#### [MATERIAL FOR THIS EXERCISE]
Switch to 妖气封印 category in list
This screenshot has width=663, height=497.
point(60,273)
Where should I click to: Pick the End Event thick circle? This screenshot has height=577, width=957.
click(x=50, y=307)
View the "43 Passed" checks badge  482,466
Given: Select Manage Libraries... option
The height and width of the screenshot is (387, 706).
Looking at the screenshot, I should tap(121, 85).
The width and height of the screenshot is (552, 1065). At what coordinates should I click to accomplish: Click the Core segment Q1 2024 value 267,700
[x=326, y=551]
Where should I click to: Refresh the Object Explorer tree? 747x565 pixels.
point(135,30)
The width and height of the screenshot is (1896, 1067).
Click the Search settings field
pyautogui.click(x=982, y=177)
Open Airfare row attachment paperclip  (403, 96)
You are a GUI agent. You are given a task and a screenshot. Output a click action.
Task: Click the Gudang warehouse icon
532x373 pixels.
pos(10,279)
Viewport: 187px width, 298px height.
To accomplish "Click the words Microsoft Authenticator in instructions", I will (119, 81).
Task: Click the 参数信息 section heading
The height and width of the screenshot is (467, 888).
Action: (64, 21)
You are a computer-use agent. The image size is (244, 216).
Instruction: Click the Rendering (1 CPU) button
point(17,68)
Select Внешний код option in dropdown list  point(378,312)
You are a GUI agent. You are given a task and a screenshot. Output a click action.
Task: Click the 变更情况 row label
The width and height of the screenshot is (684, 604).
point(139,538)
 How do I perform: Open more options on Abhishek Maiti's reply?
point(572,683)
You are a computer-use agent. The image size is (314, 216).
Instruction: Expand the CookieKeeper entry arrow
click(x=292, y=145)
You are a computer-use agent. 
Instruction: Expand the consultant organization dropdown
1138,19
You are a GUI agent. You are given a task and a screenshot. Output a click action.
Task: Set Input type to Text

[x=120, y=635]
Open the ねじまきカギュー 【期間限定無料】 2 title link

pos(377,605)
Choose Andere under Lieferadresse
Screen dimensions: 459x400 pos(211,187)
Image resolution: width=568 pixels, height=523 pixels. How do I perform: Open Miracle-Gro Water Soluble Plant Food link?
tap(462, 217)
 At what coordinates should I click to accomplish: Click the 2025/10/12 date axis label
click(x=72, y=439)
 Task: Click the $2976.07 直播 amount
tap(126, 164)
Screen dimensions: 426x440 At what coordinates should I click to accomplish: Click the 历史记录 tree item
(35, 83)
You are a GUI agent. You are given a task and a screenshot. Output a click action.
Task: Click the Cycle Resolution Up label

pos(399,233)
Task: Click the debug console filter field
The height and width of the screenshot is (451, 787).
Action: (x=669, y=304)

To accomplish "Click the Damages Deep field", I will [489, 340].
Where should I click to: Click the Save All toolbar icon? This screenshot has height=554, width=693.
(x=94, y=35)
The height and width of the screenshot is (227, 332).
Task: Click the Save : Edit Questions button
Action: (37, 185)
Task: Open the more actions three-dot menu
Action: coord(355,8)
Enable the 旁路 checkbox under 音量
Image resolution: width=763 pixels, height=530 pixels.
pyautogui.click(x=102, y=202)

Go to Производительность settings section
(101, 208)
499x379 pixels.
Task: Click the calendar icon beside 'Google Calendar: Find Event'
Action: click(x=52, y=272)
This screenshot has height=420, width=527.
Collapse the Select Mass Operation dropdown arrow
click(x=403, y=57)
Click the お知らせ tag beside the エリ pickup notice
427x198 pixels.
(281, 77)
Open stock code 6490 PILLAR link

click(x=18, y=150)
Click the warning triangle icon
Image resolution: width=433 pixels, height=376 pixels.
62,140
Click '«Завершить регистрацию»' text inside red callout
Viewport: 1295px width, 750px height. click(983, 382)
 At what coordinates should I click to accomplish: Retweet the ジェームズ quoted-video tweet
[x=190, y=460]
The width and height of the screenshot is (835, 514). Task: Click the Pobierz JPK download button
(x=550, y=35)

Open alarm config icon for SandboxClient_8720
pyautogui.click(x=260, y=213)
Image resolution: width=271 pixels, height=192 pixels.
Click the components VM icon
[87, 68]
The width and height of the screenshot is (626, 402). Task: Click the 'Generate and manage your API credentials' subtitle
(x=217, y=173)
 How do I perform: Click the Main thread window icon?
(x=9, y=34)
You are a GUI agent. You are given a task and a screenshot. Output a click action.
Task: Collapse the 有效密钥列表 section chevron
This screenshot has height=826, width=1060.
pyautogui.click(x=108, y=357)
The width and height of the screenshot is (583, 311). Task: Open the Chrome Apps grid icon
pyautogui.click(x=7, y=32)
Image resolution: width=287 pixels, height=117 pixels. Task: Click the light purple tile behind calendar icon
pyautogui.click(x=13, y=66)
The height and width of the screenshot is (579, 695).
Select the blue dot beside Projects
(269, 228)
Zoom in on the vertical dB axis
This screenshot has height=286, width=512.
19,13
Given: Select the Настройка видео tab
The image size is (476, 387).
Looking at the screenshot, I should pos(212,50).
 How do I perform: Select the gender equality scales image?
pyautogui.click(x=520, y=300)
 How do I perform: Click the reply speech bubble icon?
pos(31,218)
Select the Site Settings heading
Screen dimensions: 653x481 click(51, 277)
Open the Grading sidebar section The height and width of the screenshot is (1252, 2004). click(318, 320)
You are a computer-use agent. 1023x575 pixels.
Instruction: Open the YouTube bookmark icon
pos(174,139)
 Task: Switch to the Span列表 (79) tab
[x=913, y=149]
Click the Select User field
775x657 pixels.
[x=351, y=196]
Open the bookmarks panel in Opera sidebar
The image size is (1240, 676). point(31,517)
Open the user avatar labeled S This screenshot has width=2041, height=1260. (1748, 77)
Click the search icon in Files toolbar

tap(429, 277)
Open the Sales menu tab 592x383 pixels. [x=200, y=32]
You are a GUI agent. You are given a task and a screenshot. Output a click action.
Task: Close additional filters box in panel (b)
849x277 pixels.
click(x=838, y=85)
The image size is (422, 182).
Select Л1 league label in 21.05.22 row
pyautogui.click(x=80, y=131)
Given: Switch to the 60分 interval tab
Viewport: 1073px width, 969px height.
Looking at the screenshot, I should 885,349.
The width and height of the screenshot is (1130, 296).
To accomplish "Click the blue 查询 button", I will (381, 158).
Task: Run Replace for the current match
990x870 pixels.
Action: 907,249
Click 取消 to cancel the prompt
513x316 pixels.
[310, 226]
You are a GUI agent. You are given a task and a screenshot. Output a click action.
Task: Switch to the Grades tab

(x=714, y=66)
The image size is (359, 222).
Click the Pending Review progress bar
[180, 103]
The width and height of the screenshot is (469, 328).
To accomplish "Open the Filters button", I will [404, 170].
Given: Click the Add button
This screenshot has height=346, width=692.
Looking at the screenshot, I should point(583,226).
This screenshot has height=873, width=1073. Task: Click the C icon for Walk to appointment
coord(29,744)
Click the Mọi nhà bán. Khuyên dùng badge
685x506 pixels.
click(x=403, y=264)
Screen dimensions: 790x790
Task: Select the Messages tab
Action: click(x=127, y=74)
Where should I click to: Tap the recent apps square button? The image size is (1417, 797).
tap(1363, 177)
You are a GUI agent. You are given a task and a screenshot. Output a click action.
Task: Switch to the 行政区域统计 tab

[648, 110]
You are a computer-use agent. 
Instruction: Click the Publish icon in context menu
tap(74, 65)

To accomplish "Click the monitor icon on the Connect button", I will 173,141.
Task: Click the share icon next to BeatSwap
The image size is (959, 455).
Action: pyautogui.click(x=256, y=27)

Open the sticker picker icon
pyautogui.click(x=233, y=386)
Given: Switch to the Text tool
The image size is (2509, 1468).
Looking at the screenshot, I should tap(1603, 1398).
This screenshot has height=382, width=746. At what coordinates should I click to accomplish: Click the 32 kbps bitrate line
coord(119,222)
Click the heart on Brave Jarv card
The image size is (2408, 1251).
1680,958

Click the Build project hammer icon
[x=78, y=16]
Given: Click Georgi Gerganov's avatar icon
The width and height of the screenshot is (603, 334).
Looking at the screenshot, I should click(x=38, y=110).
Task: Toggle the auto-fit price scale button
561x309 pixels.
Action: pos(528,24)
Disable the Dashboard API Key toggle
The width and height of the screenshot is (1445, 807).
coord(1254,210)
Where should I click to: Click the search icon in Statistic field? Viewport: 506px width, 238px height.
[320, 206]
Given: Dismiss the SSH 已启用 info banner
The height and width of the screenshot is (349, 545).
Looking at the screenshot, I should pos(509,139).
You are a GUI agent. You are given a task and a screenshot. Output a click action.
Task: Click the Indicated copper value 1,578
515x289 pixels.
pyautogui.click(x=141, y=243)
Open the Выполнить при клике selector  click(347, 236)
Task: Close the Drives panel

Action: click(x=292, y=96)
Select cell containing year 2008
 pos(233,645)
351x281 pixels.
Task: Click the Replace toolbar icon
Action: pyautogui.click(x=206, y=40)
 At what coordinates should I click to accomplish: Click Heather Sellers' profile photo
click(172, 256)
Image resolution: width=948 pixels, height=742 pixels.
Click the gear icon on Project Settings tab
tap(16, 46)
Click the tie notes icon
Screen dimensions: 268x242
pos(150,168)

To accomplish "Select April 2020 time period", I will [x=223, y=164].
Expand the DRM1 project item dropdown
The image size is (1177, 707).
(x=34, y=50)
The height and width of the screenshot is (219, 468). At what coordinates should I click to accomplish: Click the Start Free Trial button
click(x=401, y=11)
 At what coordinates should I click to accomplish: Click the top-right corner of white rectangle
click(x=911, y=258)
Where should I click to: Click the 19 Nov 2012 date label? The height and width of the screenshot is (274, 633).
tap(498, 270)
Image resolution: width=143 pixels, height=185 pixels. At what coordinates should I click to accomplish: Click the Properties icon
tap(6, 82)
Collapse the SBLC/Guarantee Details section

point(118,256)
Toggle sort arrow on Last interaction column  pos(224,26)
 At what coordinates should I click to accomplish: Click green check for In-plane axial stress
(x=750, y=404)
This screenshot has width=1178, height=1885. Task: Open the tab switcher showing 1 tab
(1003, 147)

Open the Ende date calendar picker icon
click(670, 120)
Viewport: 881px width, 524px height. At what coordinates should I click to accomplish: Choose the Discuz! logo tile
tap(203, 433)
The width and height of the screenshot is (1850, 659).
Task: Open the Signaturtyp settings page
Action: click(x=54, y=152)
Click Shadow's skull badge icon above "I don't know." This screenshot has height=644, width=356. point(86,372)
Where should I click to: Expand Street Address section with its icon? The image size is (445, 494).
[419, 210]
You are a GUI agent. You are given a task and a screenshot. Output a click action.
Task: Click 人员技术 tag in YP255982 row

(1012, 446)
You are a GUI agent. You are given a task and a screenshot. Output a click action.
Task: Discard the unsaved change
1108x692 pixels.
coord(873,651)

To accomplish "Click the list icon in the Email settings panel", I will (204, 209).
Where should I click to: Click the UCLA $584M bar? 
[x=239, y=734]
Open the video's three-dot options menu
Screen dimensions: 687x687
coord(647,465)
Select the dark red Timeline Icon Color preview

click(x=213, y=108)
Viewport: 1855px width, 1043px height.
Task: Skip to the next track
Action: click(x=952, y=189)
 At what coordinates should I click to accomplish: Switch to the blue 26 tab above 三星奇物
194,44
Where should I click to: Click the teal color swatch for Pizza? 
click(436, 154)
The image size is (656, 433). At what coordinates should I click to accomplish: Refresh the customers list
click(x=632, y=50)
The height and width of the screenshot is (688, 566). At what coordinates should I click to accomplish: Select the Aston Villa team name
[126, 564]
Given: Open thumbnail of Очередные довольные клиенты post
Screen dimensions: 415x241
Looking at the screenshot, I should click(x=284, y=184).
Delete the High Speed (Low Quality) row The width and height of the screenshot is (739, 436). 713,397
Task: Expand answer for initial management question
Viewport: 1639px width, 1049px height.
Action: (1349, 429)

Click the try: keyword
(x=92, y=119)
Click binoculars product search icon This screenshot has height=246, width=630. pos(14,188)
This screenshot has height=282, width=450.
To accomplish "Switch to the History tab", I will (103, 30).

#### [REQUIREMENTS]
Return the lines of the entries above, without any change, from the line containing "Task: Expand answer" through the line containing "Click binoculars product", both lines included.

#### [WRITTEN SOLUTION]
Task: Expand answer for initial management question
Viewport: 1639px width, 1049px height.
Action: (1349, 429)

Click the try: keyword
(x=92, y=119)
Click binoculars product search icon This screenshot has height=246, width=630. pos(14,188)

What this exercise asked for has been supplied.